Tavares a également souligné que les pays dont les dépenses de santé publique sont plus élevées tendent à avoir des taux de mortalité traitable plus faibles.
"D'une manière générale, la mortalité traitable est élevée dans les pays d'Europe de l'Est et faible dans les pays d'Europe du Nord", a-t-elle déclaré.

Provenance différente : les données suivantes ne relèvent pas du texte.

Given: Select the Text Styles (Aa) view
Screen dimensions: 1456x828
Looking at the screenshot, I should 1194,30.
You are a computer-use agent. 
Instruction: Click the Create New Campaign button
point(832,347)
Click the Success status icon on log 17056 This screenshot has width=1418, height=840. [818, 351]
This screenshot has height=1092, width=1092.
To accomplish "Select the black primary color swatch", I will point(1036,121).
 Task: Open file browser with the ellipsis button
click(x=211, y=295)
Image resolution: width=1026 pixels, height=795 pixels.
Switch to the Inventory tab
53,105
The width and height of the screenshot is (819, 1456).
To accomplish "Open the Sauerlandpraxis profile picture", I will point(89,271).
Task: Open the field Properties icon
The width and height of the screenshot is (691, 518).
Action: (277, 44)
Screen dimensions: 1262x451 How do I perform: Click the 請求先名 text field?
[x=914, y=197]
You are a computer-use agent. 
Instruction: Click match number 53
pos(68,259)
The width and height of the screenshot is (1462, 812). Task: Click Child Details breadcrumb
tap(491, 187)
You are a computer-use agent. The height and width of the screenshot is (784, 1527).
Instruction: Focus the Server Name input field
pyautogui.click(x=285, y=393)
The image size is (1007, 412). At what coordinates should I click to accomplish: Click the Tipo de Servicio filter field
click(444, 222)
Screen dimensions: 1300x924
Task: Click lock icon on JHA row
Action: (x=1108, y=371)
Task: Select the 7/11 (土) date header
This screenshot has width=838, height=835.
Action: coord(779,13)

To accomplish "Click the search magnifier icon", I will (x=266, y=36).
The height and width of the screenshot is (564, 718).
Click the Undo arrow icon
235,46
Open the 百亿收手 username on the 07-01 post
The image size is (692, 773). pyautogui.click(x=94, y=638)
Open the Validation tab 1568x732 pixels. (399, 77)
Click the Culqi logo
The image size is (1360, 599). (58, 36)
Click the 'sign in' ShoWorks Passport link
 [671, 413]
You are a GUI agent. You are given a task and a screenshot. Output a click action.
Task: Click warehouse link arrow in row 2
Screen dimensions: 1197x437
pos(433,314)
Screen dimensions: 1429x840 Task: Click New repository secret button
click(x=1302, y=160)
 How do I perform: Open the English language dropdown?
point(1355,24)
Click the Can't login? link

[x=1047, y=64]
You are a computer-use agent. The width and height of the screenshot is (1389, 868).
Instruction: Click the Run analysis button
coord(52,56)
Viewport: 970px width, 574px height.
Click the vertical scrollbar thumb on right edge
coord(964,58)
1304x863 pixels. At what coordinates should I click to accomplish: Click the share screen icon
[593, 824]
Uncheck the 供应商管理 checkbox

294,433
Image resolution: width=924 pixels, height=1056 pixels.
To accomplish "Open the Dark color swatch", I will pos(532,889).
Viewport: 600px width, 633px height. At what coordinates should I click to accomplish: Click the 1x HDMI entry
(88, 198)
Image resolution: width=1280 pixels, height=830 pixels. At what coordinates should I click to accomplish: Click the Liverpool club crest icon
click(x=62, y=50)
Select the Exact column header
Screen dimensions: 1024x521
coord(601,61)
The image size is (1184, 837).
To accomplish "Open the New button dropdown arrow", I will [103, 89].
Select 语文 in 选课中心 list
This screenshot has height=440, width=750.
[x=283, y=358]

À titre d'exemple, elle a cité la Suède, qui consacre une part importante de son PIB à la santé, par rapport à la Bulgarie, qui y consacre une part beaucoup plus faible.
Rok Hrzic, professeur assistant au département de santé internationale de l'université de Maastricht, a noté que la majorité des différences de mortalité évitable entre les pays d'Europe de l'Ouest et de l'Est sont dues à des décès dus à des maladies cardiovasculaires chez les personnes d'âge moyen et avancé.
"La mortalité cardiovasculaire toujours plus élevée dans certains pays d'Europe de l'Est est largement considérée comme un vestige de la révolution cardiovasculaire tardive, c'est-à-dire de l'adoption tardive des technologies médicales et des politiques qui permettent la prévention et le traitement des maladies cardiaques", a-t-il déclaré à Euronews Health.
Différences dans l'enregistrement de la cause du décès
La Dr Susanne Stolpe, associée de recherche à l'université de la Ruhr à Bochum en Allemagne, a souligné que les différences dans l'enregistrement de la cause du décès peuvent avoir un impact sur les taux de mortalité évitables.
"Un certificateur peut choisir entre plusieurs maladies comme cause de décès. Selon le choix subjectif du certificateur, un décès peut alors être dû à une cause non évitable, évitable ou aménageable", a-t-elle déclaré à Euronews Health.
Elle a également noté que la part des décès dont la cause est inconnue affecte également les taux de mortalité évitable, avec des proportions plus faibles observées dans les États baltes, au Royaume-Uni et en Finlande par rapport à la plupart des pays d'Europe de l'Ouest.
Les experts ont souligné que les dépenses de santé diffèrent considérablement en Europe. Cela reflète les différents niveaux d'accès aux soins de santé et la solidité des systèmes de santé.
Mesurées en euros par habitant, en standard de pouvoir d'achat (SPA) par habitant et en pourcentage du PIB, les dépenses de santé courantes des pays d'Europe occidentale et septentrionale sont les plus élevées, tandis que celles des pays d'Europe orientale et des Balkans sont les plus faibles.
Les pays d'Europe du Sud affichent généralement des niveaux de dépenses modérés. L'Irlande et le Luxembourg ayant des PIB très élevés, leurs dépenses de santé en pourcentage du PIB restent comparativement plus faibles.
Des taux de dépistage du cancer très variables
L'écart important entre les taux de dépistage du cancer est un autre indicateur des inégalités en matière de soins de santé entre les pays européens. Il n'est pas surprenant d'observer une tendance très similaire à celle observée pour les dépenses de santé.
En ce qui concerne les taux de dépistage du cancer colorectal, du cancer du col de l'utérus et de la mammographie, les pays d'Europe du Nord et de l'Ouest font preuve d'efforts de prévention importants et cohérents, tandis que l'Europe du Sud obtient des résultats modérés.
En revanche, les pays de l'Est et des Balkans accusent un retard significatif, en particulier en ce qui concerne le dépistage du cancer colorectal et du cancer du sein.